How long would it take for an upright rigid body to fall to the ground?

To complete the other answers, here's the Lagrangian of the system. Using polar coordinates centred at the base of the rod,

$$\mathcal{L}=T-V$$

$$\mathcal{L}=\frac{1}{2}I\dot{\theta^2}-\frac{1}{2}mgh\cos{\theta}$$

Using the known value for $I$, $\frac{mh^2}{3}$,

$$\mathcal{L}=\frac{1}{6}mh^2\dot{\theta^2}-\frac{1}{2}mgh\cos{\theta}$$

Using Euler-Lagrange, gives us the equation of motion:

$$\frac{d}{dt}\frac{\partial\mathcal{L}}{\partial\dot{\theta}}=\frac{\partial\mathcal{L}}{\partial\theta}$$

$$\frac{d}{dt}(\frac{1}{3}mh^2\dot{\theta})=\frac{1}{2}mgh\sin{\theta}$$

$$\ddot{\theta}=\frac{3}{2}\frac{g}{h}\sin{\theta}$$


The answer depends on the initial conditions (initial angle, and initial angular velocity). If it starts vertical, then without an initial angular velocity it would take forever to fall.

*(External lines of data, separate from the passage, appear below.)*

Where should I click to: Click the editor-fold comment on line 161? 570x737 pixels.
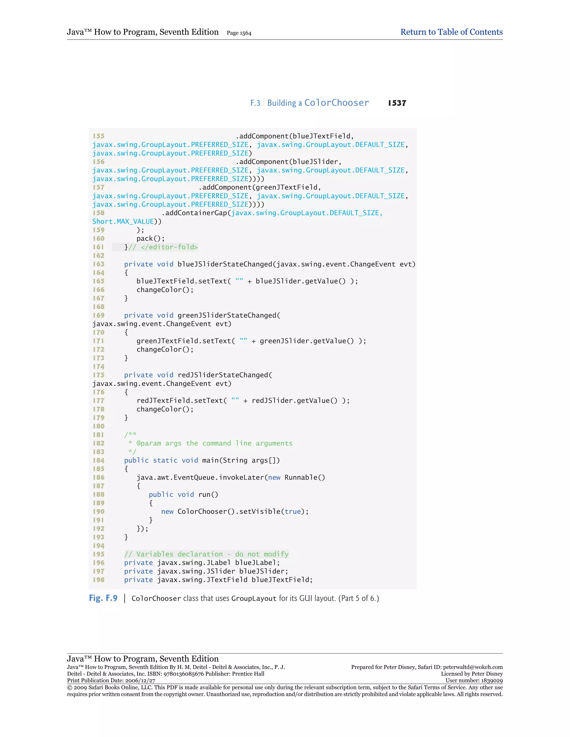(x=163, y=247)
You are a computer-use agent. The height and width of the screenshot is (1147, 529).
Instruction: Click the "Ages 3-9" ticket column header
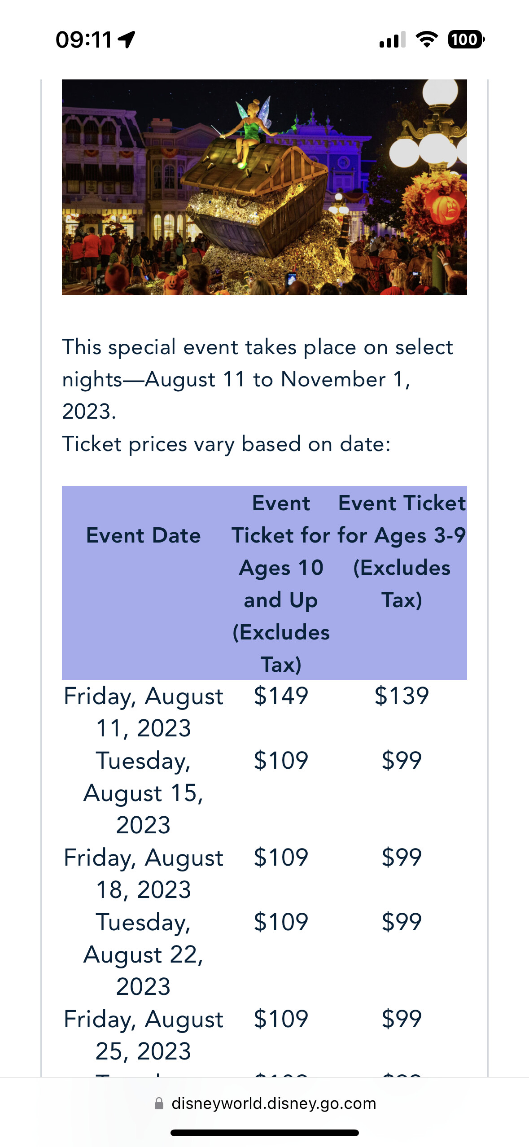(402, 552)
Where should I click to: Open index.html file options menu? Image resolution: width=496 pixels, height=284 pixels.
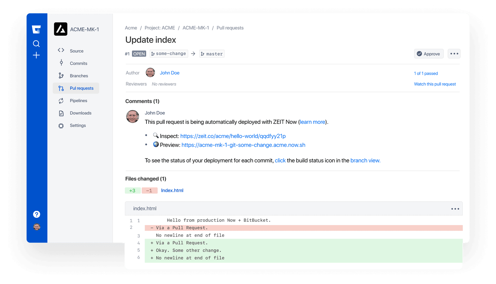click(455, 209)
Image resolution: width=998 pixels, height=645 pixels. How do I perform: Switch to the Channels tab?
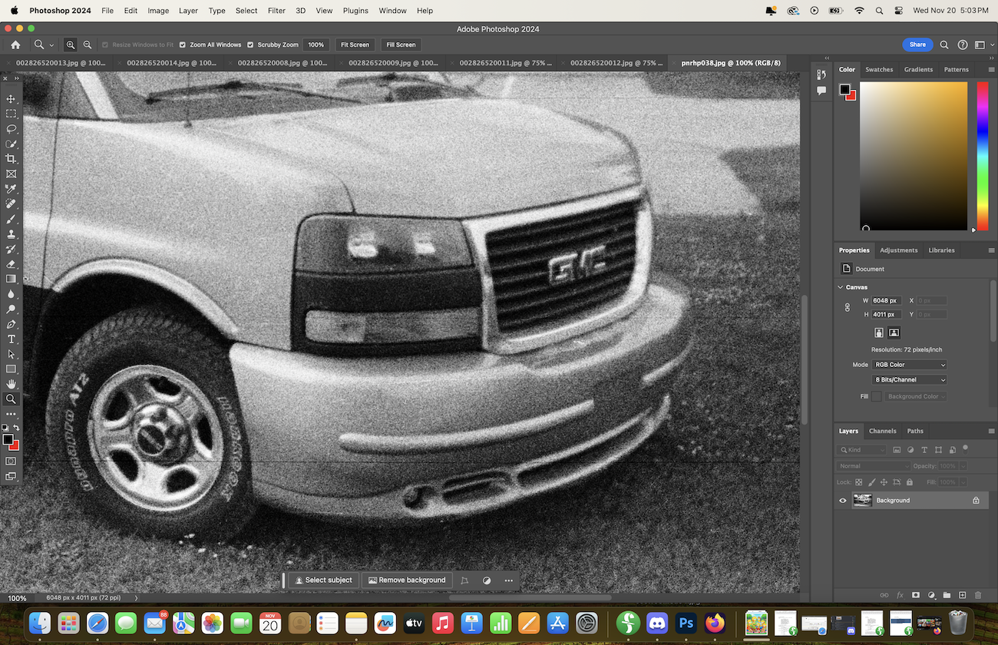(x=882, y=431)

Also note that as the rotational speed inceases, the bar might lift up from the pivot point due to the centifigual forces. Also once friction is overcome the contact is going to slip. So there are three domains for the solution.

  1. Contact is fixed, forces need to be calculated
  2. Contact is sliding, vertical force needs to be calculated
  3. No longer in contact, no forces applied (other than gravity).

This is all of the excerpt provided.